不利な噂も流しているみたいで、いかに付き人の満が努力しようとも、どうしようもない状況になった。
けれど私はまだ諦めていなかった。必ず再起の機会は訪れると信じている。その時のためにも自宅で待機しているより、事務所で満と作戦会議をするべきだろう。
そう思って朝から事務所へやってきたが、出会う人間全員が妙によそよそしい。挨拶すらされず、無視に近い状態だ。
不愉快な態度に怒りを爆発させようとしていた時、事務所内で満を見つけた。彼にしては珍しく、呆然と廊下に立ち尽くしている。
「何かあったの?」
私が近づくと、驚いたように満は顔をこちらに向け、そして悲しそうに伏せた。
彼が立っているのは、私専用の個室の前だ。まさかと思い小走りで近づくと、部屋のプレートが里亜砂専用個室に変えられていた。
「どういう……こと……?」
廊下の騒ぎを聞きつけたのか、ドアが開かれる。顔を出したのは里亜砂ではなく、以前に私専用のお茶汲みをしていた女性だった。
こちらを見るなり不機嫌そうに顔を歪め、何か用でもあるのかと聞いてくる。
「今度は里亜砂に鞍替えしたの。大きそうなわりに、ずいぶんと軽いお尻ね」
「……落ちぶれた女に言われたくないです。仕事が欲しいなら、里亜砂様に土下座してお願いしたらどうですか。おこぼれが貰えるかもしれませんよ」
「――っ! 誰に向かって生意気な口をきいてるのよ!」
振り上げた手が、何者かに捕まれる。驚いて自分の手を確認すると、事務所の社長が自身の指で私の手首を拘束していた。

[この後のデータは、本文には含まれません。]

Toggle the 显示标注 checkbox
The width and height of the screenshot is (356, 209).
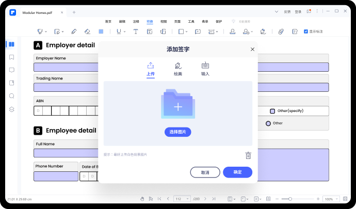(x=306, y=31)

「里亜砂君専用のスタッフに暴行を働こうとするのはやめてくれないか。機嫌を損ねたらどう責任を取るつもりだ」
かつてないほど厳しく、感情のこもっていない冷めた目が向けられる。言いようのない恐怖に、お腹の奥から寒気がこみあげる。
「で、でも、この部屋は私のでしょう!」
視線の重圧に負けないよう声を張り上げるも、そもそもくぐってきた修羅場の数が違う。小間使いのように思っていた社長は、想像よりもずっと巨大な存在だったのだと今頃自覚する。

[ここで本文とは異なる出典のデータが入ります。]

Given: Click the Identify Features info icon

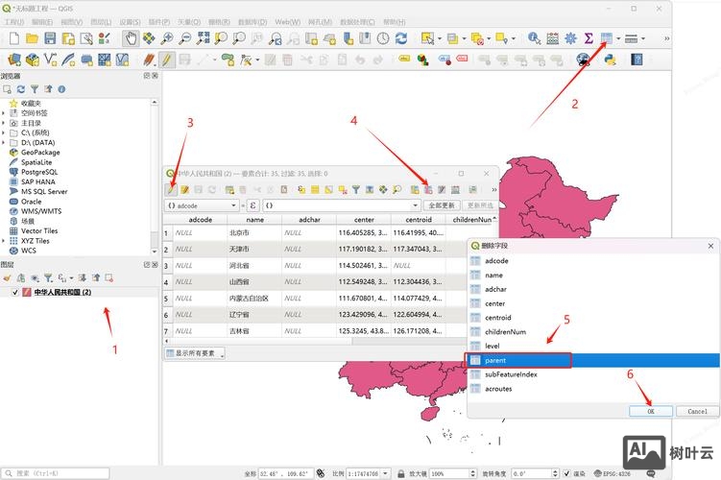Looking at the screenshot, I should [534, 38].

「君のではない。事務所に貢献してくれているトップのものだ。その観点から考慮すると、使用すべき部屋の主は里亜砂君だ」
つまらない説明をさせるなとばかりに、吐き捨てるように社長は言った。
何も言い返せなくなった私を、いい気味だと所詮は誰の下でもお茶汲み程度の価値しかない女が笑う。
「あら、皆さんお揃いでどうかしたんですか?」
タイミングを計っていたみたいに、お茶汲みの女の背後から里亜砂が姿を現した。女王へ道を譲るように、女はすぐに退ける。媚びた笑みを浮かべ、へこへこする姿は醜悪極まりない。
「美麗さんじゃないですか。ご用があるのでしたら、私の部屋でお伺いしますよ」
里亜砂の目が細まる。おぞましいとしか表現しようのない笑顔を見れば、この女の本性がわかる。
顔立ちも容姿もずっと北川希よりも上だが、本質は以前の彼女と変わらない。これまでは私の立ち位置もあって大人しくしていたが、とうとう牙を剥き出しにした。
「それと少しだけ聞こえてたけど、失礼なことを言っては駄目よ」
チラリと一瞬だけ、里亜砂は自分専用にしたお茶汲みの女を見る。
「私程度から天下の美麗さんが仕事をもらうはずがないでしょう。ねえ?」
再び私に向けられた視線には明確な嘲りが含まれていた。
里亜砂の横暴を制止する人間は誰もいない。かつて私が散々好き勝手してきた時のように。
「でも、どうしてもというのなら考えてあげなくもないですよ。ねえ、美麗さん。私、ワンちゃんが欲しいんです。言ってる意味、わかりますよね?」
周囲から嘲笑が起こる。社長でさえも仕方ないな言いたげな呆れ気味に笑う。
里亜砂は私に犬になれと言ったのだ。仕事が欲しければ、床で四つん這いになってワンワン鳴けと。
反抗すれば追い出せるし、承諾すれば徹底的にもてあそべばいい。いつだったか私も似たような真似をしたなと、唐突に思い出した。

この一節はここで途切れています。